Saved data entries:
——————

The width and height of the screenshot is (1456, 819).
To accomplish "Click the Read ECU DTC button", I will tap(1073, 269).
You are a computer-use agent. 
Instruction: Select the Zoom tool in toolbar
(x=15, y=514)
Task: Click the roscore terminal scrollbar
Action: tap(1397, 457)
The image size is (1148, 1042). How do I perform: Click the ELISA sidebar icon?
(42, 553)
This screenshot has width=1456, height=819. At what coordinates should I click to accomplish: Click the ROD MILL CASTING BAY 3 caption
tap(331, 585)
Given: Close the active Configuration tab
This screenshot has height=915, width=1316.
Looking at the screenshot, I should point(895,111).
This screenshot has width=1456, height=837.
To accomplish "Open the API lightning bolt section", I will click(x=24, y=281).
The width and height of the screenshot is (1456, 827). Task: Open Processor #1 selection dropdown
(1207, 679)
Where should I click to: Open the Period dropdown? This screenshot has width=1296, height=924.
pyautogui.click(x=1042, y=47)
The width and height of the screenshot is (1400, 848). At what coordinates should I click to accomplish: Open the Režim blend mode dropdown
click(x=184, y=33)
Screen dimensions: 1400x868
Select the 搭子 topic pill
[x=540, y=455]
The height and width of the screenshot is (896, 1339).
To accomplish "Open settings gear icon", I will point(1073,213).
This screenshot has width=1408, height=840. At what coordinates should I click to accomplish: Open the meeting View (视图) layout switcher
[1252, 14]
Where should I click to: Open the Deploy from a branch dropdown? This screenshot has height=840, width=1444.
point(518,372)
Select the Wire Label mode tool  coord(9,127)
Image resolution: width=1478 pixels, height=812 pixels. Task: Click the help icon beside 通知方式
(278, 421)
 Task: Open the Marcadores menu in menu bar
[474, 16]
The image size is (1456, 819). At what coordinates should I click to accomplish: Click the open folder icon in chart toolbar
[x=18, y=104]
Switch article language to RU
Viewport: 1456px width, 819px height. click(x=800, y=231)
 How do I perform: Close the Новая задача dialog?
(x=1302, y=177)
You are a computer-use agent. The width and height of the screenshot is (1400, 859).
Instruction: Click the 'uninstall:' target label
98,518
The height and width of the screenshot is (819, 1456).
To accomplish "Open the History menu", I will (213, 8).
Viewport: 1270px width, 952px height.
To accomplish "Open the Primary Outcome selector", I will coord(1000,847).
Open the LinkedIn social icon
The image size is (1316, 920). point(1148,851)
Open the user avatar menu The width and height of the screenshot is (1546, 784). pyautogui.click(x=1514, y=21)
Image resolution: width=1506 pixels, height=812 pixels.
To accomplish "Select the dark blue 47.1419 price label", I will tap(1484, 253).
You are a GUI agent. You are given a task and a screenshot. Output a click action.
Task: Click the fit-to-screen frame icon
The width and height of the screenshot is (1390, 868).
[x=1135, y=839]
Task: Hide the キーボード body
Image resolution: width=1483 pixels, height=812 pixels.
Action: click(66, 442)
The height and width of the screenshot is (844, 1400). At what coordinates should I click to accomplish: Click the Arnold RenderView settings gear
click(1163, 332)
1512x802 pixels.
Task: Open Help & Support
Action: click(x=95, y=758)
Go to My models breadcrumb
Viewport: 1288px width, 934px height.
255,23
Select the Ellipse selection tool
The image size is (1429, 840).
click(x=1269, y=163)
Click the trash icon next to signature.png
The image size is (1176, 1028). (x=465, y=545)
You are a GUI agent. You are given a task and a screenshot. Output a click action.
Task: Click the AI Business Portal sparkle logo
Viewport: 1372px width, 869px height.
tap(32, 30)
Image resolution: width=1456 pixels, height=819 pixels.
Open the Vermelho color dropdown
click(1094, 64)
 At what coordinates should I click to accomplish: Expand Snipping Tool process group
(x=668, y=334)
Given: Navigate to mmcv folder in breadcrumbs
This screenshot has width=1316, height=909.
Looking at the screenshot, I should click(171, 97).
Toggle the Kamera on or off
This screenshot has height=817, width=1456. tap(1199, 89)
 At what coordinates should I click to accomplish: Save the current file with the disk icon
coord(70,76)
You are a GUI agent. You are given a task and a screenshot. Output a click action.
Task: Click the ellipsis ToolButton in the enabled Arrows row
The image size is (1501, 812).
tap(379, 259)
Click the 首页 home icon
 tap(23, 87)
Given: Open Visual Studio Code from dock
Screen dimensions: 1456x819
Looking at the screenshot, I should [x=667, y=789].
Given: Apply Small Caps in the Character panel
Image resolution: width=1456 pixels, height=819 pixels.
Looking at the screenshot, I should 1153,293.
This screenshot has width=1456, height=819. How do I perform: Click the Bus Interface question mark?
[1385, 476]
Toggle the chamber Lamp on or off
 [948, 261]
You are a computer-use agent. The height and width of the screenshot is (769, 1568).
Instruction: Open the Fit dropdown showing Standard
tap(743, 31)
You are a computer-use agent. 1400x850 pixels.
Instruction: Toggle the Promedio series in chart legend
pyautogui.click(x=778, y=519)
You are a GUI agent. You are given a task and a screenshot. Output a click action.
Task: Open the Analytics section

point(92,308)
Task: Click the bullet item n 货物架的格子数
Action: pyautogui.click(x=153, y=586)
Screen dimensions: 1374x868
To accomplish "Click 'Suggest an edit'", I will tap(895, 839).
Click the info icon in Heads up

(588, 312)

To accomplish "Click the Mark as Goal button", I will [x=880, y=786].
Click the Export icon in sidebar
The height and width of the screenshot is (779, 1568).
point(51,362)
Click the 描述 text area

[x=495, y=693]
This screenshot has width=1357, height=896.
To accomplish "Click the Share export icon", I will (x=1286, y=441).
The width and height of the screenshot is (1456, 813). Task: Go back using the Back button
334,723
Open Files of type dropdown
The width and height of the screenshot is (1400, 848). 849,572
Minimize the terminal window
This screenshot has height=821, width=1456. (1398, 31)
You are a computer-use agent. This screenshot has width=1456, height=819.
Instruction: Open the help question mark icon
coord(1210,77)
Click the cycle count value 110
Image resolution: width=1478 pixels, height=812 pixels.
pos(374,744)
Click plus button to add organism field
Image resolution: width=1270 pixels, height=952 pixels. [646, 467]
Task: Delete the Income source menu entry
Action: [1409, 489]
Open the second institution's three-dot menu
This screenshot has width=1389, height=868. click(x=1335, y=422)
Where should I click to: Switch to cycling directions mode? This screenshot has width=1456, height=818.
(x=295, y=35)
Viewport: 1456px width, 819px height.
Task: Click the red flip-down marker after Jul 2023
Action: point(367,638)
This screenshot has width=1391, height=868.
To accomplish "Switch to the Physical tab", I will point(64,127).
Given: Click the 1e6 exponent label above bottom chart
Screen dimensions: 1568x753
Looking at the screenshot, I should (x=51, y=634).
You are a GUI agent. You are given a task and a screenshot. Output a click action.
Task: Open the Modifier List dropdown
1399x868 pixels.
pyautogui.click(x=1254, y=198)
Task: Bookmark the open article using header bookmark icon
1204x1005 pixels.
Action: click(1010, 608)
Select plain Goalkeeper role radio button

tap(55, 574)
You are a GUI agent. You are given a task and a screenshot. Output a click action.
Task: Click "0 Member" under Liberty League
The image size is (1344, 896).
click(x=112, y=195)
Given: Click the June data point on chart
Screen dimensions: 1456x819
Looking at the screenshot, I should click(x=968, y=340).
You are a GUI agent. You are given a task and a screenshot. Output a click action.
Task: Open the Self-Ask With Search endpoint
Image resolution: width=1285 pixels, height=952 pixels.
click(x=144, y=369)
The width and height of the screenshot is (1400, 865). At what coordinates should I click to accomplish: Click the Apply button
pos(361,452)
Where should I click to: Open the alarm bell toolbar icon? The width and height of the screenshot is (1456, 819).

——————

WORK ORDER:
From the entries above, restate word for word the lines from the line containing "This screenshot has width=1456, height=819. How" to the line containing "Click the Export icon in sidebar", both ends included, and nothing more.

SOLVED EXERCISE:
This screenshot has width=1456, height=819. How do I perform: Click the Bus Interface question mark?
[1385, 476]
Toggle the chamber Lamp on or off
 [948, 261]
You are a computer-use agent. The height and width of the screenshot is (769, 1568).
Instruction: Open the Fit dropdown showing Standard
tap(743, 31)
You are a computer-use agent. 1400x850 pixels.
Instruction: Toggle the Promedio series in chart legend
pyautogui.click(x=778, y=519)
You are a GUI agent. You are given a task and a screenshot. Output a click action.
Task: Open the Analytics section

point(92,308)
Task: Click the bullet item n 货物架的格子数
Action: pyautogui.click(x=153, y=586)
Screen dimensions: 1374x868
To accomplish "Click 'Suggest an edit'", I will tap(895, 839).
Click the info icon in Heads up

(588, 312)

To accomplish "Click the Mark as Goal button", I will [x=880, y=786].
Click the Export icon in sidebar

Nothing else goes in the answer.